West of the Caspian. The problem of drawing a stable territorial boundary between the Russian and Iranian powers must have arisen with the first arrival of the Russians in the Caspian area, after the conquest of Astrakhan (Haštarḵān, Ḥājī Tarḵān) in 1556. In fact, because of the Persians’ minimal interest in maritime activity, seagoing contacts were very limited (see caspian), whereas west of the Caspian the peoples of the Caucasus and Transcaucasia were caught between conflicting Ottoman and Safavid power. The occasion for the first incursion of Russian armies into the Caucasus and northern Iran was provided by the troubles sur­rounding the end of the Safavid dynasty and the Afghan invasion of Iran. In 1134/1722 the troops of Peter the Great occupied Darband. Having been called in by the governor of Rašt, who was fighting against the Afghans, they established themselves in the city in Ṣafar 1135/November 1722, completed the conquest of the province in Šaʿbān 1135/May 1723 (Rabino, p. 465), and occupied Baku (Bādkūba) in Šawwāl/July of the same year in order to safeguard their land communications. Shah Ṭahmāsb II was forced to accept a treaty (22 Ḏu’l-ḥejja 1135/23 September 1723) ceding Dar­band and Baku, as well as Gīlān, Māzandarān, and Astarābād, to Russia (text in Hanway, II, p. 262). In fact, the last two provinces were never effectively occupied by the Russians, who did not penetrate beyond Lāhījān, which was occupied in 1725 (ibid., p. 308). However a treaty between Russia and Turkey signed 23 June 1726 in Istanbul had established the principles of a partition of North-West Iran, leaving its conquests in western provinces to Turkey and Daghestan, north Šīrvān, and the Caspian coastal provinces to Russia. Once Nāder Shah had reestablished Iranian power, the Russians, weakened by the death of Peter the Great, agreed to evacuate these conquered territories, from which they had drawn no benefit. Under the Treaty of Rašt (1144/1732) Astarābād and Māzandarān were restored, and the Russian forces abandoned Gīlān and Ṭāleš; finally in Ḏu’l-qaʿda 1148/March 1735, under the Treaty of Ganja (Elizavetpol), they withdrew from Baku and Darband (Ter-Gukasov, p. 33).
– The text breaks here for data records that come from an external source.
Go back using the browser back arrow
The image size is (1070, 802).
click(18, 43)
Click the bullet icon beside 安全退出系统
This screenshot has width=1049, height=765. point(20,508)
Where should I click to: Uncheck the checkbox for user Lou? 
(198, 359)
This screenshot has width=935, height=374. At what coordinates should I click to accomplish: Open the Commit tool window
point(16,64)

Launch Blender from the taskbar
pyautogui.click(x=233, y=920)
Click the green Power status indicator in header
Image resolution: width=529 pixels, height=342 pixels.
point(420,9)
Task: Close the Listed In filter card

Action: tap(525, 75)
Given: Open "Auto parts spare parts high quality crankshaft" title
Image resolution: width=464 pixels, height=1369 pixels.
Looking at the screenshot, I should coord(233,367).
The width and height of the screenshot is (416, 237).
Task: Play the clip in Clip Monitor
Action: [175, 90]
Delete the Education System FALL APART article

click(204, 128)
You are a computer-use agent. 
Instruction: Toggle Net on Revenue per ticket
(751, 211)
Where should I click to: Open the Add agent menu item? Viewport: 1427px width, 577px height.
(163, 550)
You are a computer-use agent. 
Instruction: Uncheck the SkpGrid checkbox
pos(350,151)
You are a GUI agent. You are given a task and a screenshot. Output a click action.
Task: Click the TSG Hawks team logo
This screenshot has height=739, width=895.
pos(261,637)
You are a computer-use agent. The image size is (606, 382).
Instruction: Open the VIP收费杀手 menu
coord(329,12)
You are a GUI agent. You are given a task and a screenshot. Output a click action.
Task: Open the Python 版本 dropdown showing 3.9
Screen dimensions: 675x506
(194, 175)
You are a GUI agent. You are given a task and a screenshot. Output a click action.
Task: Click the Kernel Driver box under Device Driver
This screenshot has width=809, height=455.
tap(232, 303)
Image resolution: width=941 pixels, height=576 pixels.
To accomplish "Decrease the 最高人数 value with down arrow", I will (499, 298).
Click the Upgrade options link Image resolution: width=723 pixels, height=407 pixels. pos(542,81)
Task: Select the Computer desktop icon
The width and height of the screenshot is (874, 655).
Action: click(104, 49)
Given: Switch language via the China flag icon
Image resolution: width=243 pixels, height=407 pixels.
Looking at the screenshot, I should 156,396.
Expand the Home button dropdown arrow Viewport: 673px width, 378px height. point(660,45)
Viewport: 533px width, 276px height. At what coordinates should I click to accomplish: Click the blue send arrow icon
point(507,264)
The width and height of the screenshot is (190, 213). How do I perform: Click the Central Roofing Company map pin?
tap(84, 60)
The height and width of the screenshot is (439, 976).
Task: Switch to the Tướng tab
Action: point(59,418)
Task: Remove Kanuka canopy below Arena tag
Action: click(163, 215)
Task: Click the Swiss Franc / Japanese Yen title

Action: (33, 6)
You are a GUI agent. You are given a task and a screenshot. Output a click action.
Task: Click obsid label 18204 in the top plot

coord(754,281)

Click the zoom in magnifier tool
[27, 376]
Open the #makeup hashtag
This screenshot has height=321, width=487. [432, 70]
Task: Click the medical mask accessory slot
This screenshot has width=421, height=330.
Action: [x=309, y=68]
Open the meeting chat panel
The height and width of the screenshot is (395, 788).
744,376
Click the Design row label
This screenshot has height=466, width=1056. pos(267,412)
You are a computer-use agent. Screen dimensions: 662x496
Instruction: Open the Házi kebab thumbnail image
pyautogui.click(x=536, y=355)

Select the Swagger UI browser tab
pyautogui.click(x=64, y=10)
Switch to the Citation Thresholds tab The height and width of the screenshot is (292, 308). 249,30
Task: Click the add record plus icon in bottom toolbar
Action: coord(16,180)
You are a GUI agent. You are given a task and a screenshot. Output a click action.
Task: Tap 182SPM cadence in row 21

It was not until the end of the 12th/18th century that the Russians established a permanent foothold in Transcaucasia. In 1781 Georgia, taking advantage of the weakening of central authority in Iran under the Zands, had concluded a treaty with Russia, in an effort to escape paying heavy tribute to Iran. In the spring of 1210/1796, however, Āqā Moḥammad Khan Qājār, having secured his power, invaded Georgia and pillaged Tiflis, triggering a new intervention by the Russians, who once again occupied Darband and Baku, along with the Caspian littoral as far as Moḡān; they were preparing to march on Tehran when, after the death of Catherine, Paul I recalled his army. Alexander I resumed the policy of expansion and annexed Georgia in the proclamation of 21 September 1801, thus placing the problem of the boundary on a new footing; it was resolved only after a war lasting more than twelve years. The successive conquests of Šīrvān, Qarābāḡ, and the greater part of the Moḡān steppes were recognized in the Treaty of Golestān (text in Krausse, pp. 332-35, and Hurewitz, I, pp. 195-97) which was signed on 9 Šawwāl 1228/12 October 1813, by its terms all the territories occupied by Russian troops during the war were annexed to Russia, and thus the first precisely defined boundary between the two countries was established. After twelve years of repeated incidents, it was shifted farther to the south in the second Russo-Iranian war (1241-43/1826-28), which ended 5 Šaʿbān 1243/10 Feb­ruary 1828, with the Treaty of Torkamāṇčāy (text in Krausse, pp. 336-41, and Hurewitz, I, pp. 231-37), under which Russia annexed the khanates of Īravān (Yerevan) and Naḵjavān (Nakhichevan). This western section of the border was thus, from the beginning, a battle line, an artificial boundary resulting from military operations. Over most of its length, however, it coin­cided with topographic and hydrographic features that had formerly served as natural barriers to the advance of Russian troops: the course of the Araxes and the crests of the Ṭāleš mountains, which generally mark the watershed between, on one hand, the small stream basins on the Caspian slopes and, on the other, the Qarasū, as far as the lower course of the Āstārāčāy. It did, however, divide the Moḡān steppes quite arbitrarily.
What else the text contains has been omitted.